NEW YORK • About 50,000 runners started the New York City Marathon on Sunday - and they were the lucky ones.
Only 17 per cent of those who had entered a draw that fills a third of the field were selected, and applications for those spots were up about 20 per cent over the year before, according to race organisers.
But not every race is so popular. Road races have hit the wall.
The number of finishers in events in the United States has fallen from a peak of about 19 million in 2013 to just over 17 million in 2016.
High entry fees, a glut of race options and competition from other fitness activities have shrunk the fields at many races.
"It's possible we got too big too fast," said Rich Harshbarger, chief executive of Running USA, an industry group.
Road races saw 300 per cent growth in the number of finishers from 1990-2013, with a concentrated boom from 2008-2013.
Fall in number of race finishers in US road events from 2013 to 2016.
Now, as participation recedes, Harshbarger expects some races to fold. Most of running's decline has come in what Running USA labelled the "other" distance - non-traditional events like mud runs and colour runs.
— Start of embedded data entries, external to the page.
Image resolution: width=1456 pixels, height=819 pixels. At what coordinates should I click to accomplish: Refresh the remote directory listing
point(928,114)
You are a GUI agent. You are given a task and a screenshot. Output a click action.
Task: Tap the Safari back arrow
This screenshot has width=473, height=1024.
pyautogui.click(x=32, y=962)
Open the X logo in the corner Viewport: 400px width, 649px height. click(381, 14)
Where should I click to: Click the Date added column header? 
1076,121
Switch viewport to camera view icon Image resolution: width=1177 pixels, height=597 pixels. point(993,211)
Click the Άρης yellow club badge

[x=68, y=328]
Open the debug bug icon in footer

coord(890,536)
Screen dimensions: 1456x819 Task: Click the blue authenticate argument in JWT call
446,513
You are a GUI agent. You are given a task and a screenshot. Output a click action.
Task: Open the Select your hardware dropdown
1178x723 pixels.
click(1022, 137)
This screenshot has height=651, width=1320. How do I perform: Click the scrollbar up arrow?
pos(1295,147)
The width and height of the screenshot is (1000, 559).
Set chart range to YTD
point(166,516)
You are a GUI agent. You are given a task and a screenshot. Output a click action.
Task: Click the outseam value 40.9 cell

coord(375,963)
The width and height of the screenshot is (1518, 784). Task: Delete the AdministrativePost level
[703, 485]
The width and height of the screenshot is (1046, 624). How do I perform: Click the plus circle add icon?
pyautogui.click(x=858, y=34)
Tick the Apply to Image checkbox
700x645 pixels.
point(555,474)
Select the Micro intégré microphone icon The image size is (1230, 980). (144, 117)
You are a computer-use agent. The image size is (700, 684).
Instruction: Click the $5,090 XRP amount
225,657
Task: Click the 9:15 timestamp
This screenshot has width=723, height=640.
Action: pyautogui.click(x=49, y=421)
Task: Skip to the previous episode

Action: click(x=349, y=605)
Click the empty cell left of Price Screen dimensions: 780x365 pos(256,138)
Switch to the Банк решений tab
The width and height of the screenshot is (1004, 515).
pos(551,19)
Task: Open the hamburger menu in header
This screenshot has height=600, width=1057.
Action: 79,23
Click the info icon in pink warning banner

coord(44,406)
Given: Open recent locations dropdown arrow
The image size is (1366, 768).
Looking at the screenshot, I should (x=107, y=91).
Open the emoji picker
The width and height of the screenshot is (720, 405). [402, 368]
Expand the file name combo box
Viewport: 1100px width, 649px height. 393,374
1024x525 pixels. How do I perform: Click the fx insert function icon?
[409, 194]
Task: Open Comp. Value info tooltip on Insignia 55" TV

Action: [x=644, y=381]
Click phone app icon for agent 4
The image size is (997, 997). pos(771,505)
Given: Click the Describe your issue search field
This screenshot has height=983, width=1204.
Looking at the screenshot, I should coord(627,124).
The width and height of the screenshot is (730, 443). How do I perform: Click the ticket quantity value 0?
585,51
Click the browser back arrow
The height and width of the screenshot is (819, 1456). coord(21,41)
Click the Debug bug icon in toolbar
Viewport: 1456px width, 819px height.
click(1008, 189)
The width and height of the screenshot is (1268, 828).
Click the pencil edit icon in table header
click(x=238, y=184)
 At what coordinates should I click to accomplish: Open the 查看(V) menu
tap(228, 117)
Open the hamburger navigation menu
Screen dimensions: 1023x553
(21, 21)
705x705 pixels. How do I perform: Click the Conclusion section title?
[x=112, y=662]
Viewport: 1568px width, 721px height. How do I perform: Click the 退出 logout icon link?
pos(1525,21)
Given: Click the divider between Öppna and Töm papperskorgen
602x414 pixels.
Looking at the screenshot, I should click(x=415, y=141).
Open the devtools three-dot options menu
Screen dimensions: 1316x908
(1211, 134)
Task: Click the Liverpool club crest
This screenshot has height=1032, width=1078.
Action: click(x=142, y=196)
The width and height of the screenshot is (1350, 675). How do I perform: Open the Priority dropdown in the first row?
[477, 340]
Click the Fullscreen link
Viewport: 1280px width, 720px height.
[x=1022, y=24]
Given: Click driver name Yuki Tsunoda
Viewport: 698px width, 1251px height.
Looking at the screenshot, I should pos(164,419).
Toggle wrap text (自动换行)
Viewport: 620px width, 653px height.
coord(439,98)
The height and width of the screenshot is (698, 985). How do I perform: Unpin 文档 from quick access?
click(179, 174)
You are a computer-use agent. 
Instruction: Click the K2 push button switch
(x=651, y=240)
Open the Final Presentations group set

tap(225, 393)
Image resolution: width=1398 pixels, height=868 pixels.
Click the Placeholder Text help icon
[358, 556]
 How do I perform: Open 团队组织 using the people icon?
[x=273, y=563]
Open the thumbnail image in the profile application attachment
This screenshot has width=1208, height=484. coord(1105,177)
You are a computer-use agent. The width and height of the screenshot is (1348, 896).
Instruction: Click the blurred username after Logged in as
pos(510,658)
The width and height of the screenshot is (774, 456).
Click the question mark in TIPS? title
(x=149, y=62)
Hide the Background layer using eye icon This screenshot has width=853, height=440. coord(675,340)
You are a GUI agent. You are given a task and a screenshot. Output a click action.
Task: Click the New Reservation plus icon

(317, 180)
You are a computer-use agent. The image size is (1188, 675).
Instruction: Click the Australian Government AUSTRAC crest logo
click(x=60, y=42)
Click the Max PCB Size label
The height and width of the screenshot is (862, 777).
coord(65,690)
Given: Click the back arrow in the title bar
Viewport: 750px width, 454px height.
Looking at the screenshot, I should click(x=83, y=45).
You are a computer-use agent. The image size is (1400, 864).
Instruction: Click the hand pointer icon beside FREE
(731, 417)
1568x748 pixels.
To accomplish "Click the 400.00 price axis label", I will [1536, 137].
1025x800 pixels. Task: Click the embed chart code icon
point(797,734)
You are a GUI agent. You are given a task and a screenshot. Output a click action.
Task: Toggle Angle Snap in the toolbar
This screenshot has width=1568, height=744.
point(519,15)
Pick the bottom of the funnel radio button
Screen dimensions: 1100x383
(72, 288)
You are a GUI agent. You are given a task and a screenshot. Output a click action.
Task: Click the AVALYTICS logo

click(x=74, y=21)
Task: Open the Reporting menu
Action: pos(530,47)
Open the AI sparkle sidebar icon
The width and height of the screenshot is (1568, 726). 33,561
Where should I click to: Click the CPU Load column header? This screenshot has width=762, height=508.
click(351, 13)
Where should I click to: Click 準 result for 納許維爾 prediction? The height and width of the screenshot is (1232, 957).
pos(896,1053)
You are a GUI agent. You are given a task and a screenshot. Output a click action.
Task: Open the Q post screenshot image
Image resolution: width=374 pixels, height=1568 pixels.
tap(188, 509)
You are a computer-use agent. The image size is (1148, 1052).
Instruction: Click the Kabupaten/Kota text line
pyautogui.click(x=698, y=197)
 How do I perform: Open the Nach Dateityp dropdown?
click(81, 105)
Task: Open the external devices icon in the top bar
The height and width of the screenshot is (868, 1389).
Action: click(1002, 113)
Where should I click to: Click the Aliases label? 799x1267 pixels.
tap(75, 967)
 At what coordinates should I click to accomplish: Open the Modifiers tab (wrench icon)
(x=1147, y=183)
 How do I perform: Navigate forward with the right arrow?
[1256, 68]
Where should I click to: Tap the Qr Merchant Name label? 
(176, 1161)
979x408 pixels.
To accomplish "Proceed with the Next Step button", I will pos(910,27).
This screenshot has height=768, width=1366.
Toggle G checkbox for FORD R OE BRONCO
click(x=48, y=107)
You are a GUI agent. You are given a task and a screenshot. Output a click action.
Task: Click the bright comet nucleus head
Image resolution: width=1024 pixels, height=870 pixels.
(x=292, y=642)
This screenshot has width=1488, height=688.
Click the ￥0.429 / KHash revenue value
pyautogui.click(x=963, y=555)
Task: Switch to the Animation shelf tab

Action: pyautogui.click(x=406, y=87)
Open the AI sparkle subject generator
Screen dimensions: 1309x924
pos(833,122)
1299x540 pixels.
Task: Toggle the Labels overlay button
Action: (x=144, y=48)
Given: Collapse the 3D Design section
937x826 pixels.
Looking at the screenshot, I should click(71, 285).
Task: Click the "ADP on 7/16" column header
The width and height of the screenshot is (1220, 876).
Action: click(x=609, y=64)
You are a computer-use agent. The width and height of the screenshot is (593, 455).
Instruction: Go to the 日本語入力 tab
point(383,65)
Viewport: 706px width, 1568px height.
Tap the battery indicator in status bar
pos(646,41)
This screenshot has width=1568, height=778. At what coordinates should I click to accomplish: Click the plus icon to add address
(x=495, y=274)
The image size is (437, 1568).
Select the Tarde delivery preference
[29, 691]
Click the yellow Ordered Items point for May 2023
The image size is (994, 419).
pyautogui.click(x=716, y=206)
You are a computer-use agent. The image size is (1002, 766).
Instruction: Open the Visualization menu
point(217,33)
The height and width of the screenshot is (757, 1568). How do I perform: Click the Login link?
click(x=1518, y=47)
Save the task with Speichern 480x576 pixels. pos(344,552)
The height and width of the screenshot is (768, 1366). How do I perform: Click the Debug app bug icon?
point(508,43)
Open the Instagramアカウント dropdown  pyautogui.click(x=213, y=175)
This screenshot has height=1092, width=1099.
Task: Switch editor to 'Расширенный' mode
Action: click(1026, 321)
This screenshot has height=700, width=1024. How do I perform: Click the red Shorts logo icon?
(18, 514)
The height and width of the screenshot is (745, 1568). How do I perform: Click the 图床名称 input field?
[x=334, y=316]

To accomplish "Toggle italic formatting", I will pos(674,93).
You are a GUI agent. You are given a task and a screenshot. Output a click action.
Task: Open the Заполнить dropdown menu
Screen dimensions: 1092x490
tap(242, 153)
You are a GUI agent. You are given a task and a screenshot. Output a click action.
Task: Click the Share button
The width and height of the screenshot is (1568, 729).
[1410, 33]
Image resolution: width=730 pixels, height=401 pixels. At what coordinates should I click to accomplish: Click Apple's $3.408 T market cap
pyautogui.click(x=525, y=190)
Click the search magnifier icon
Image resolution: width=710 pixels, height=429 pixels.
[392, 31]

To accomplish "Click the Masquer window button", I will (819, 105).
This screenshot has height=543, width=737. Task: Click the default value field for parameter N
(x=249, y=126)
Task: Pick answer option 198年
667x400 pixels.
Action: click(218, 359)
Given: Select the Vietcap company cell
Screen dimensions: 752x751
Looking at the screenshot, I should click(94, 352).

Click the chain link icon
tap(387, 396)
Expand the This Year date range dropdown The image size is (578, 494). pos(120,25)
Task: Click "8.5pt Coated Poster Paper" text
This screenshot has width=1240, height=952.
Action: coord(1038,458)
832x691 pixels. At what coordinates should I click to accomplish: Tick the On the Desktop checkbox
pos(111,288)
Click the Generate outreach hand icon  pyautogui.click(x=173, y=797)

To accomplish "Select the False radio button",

In 2006, the average 5km race cost US$13.50 (S$18.43) according to Road Race Management, an industry publication. Now the average is US$34. In 2006, the average marathon cost US$69.97. That's now US$123.
In a 2017 survey, Running USA found that 20 per cent of runners expected to decrease their race participation. The survey also indicated that six in 10 runners would participate in more races if fees were low.
Jean Knaack, executive director of the Road Runners Club of America, said she expected the big, marquee races - like marathons in New York City, Boston and Chicago, and 10-mile (16km) races in Washington and Philadelphia - to remain in demand, even if they are expensive.
The New York City Marathon, for example, costs US$295. The Boston Marathon, which will cost US$185 in 2018, has seen increased demand, with 2,000 more runners applying for qualifier spots for next year than did for this year.
"Those races are still selling out, which is a testament that the sport is still strong," Knaack said. "But they can't get any bigger. I think people are still gravitating towards those races because they know they're going to get the bang for their buck."